## Objective
Copy out every one of the entries below word for word, with nothing changed.

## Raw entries
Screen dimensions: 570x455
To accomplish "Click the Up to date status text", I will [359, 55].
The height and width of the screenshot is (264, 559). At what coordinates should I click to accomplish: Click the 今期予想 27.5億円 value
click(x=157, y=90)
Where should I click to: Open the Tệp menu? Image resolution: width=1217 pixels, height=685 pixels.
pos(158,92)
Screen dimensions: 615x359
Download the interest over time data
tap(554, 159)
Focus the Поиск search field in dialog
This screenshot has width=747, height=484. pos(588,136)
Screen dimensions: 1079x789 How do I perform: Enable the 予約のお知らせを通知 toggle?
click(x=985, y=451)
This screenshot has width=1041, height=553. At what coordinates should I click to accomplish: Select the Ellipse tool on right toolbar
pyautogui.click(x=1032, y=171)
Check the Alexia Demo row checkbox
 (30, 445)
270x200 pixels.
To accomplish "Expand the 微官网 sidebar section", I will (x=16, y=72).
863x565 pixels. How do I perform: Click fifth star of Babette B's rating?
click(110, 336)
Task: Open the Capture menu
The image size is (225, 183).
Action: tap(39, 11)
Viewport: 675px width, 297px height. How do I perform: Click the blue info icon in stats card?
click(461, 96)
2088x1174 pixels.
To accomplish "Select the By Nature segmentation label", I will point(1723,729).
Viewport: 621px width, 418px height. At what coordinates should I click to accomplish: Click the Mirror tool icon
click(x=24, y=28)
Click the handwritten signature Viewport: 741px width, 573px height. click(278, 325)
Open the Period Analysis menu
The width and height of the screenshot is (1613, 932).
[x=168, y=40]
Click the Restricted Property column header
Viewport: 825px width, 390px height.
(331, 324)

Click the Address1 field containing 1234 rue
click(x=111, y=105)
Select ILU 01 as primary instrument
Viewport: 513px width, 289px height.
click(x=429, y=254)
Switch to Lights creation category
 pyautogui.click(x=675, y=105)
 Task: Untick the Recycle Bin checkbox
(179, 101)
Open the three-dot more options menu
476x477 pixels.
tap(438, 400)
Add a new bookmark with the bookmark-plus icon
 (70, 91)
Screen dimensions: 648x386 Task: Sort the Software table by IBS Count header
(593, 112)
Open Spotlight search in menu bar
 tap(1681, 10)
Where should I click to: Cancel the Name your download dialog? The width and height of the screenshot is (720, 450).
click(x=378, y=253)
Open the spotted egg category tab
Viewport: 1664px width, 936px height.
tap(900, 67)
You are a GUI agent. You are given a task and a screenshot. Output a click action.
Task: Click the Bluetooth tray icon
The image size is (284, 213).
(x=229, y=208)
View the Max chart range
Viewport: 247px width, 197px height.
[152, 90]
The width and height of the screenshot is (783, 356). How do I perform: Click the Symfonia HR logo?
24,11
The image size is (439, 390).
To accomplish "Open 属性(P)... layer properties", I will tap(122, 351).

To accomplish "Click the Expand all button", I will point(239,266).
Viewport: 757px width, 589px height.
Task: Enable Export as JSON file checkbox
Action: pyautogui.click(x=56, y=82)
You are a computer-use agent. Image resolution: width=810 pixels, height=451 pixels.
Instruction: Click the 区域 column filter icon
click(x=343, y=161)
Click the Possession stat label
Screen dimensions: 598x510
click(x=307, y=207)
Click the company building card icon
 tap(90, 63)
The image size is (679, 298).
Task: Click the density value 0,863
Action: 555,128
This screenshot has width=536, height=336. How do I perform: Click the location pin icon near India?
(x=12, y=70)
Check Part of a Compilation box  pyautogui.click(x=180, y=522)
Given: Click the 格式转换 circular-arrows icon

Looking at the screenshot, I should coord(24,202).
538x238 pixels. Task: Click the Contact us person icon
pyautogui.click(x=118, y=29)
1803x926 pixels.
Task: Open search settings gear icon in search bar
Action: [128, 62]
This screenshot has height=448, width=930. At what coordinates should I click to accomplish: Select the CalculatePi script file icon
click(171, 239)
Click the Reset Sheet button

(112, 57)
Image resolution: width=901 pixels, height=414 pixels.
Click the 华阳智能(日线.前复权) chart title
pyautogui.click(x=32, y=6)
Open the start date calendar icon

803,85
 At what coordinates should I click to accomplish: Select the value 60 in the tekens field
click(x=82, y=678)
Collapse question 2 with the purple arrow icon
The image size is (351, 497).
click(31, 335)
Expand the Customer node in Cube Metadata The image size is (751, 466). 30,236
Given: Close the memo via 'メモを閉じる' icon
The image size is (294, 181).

## Exercise response
Screen dimensions: 570x455
To accomplish "Click the Up to date status text", I will [359, 55].
The height and width of the screenshot is (264, 559). At what coordinates should I click to accomplish: Click the 今期予想 27.5億円 value
click(x=157, y=90)
Where should I click to: Open the Tệp menu? Image resolution: width=1217 pixels, height=685 pixels.
pos(158,92)
Screen dimensions: 615x359
Download the interest over time data
tap(554, 159)
Focus the Поиск search field in dialog
This screenshot has width=747, height=484. pos(588,136)
Screen dimensions: 1079x789 How do I perform: Enable the 予約のお知らせを通知 toggle?
click(x=985, y=451)
This screenshot has width=1041, height=553. At what coordinates should I click to accomplish: Select the Ellipse tool on right toolbar
pyautogui.click(x=1032, y=171)
Check the Alexia Demo row checkbox
 (30, 445)
270x200 pixels.
To accomplish "Expand the 微官网 sidebar section", I will (x=16, y=72).
863x565 pixels. How do I perform: Click fifth star of Babette B's rating?
click(110, 336)
Task: Open the Capture menu
The image size is (225, 183).
Action: tap(39, 11)
Viewport: 675px width, 297px height. How do I perform: Click the blue info icon in stats card?
click(461, 96)
2088x1174 pixels.
To accomplish "Select the By Nature segmentation label", I will point(1723,729).
Viewport: 621px width, 418px height. At what coordinates should I click to accomplish: Click the Mirror tool icon
click(x=24, y=28)
Click the handwritten signature Viewport: 741px width, 573px height. click(278, 325)
Open the Period Analysis menu
The width and height of the screenshot is (1613, 932).
[x=168, y=40]
Click the Restricted Property column header
Viewport: 825px width, 390px height.
(331, 324)

Click the Address1 field containing 1234 rue
click(x=111, y=105)
Select ILU 01 as primary instrument
Viewport: 513px width, 289px height.
click(x=429, y=254)
Switch to Lights creation category
 pyautogui.click(x=675, y=105)
 Task: Untick the Recycle Bin checkbox
(179, 101)
Open the three-dot more options menu
476x477 pixels.
tap(438, 400)
Add a new bookmark with the bookmark-plus icon
 (70, 91)
Screen dimensions: 648x386 Task: Sort the Software table by IBS Count header
(593, 112)
Open Spotlight search in menu bar
 tap(1681, 10)
Where should I click to: Cancel the Name your download dialog? The width and height of the screenshot is (720, 450).
click(x=378, y=253)
Open the spotted egg category tab
Viewport: 1664px width, 936px height.
tap(900, 67)
You are a GUI agent. You are given a task and a screenshot. Output a click action.
Task: Click the Bluetooth tray icon
The image size is (284, 213).
(x=229, y=208)
View the Max chart range
Viewport: 247px width, 197px height.
[152, 90]
The width and height of the screenshot is (783, 356). How do I perform: Click the Symfonia HR logo?
24,11
The image size is (439, 390).
To accomplish "Open 属性(P)... layer properties", I will tap(122, 351).

To accomplish "Click the Expand all button", I will point(239,266).
Viewport: 757px width, 589px height.
Task: Enable Export as JSON file checkbox
Action: pyautogui.click(x=56, y=82)
You are a computer-use agent. Image resolution: width=810 pixels, height=451 pixels.
Instruction: Click the 区域 column filter icon
click(x=343, y=161)
Click the Possession stat label
Screen dimensions: 598x510
click(x=307, y=207)
Click the company building card icon
 tap(90, 63)
The image size is (679, 298).
Task: Click the density value 0,863
Action: 555,128
This screenshot has width=536, height=336. How do I perform: Click the location pin icon near India?
(x=12, y=70)
Check Part of a Compilation box  pyautogui.click(x=180, y=522)
Given: Click the 格式转换 circular-arrows icon

Looking at the screenshot, I should coord(24,202).
538x238 pixels. Task: Click the Contact us person icon
pyautogui.click(x=118, y=29)
1803x926 pixels.
Task: Open search settings gear icon in search bar
Action: [128, 62]
This screenshot has height=448, width=930. At what coordinates should I click to accomplish: Select the CalculatePi script file icon
click(171, 239)
Click the Reset Sheet button

(112, 57)
Image resolution: width=901 pixels, height=414 pixels.
Click the 华阳智能(日线.前复权) chart title
pyautogui.click(x=32, y=6)
Open the start date calendar icon

803,85
 At what coordinates should I click to accomplish: Select the value 60 in the tekens field
click(x=82, y=678)
Collapse question 2 with the purple arrow icon
The image size is (351, 497).
click(31, 335)
Expand the Customer node in Cube Metadata The image size is (751, 466). 30,236
Given: Close the memo via 'メモを閉じる' icon
The image size is (294, 181).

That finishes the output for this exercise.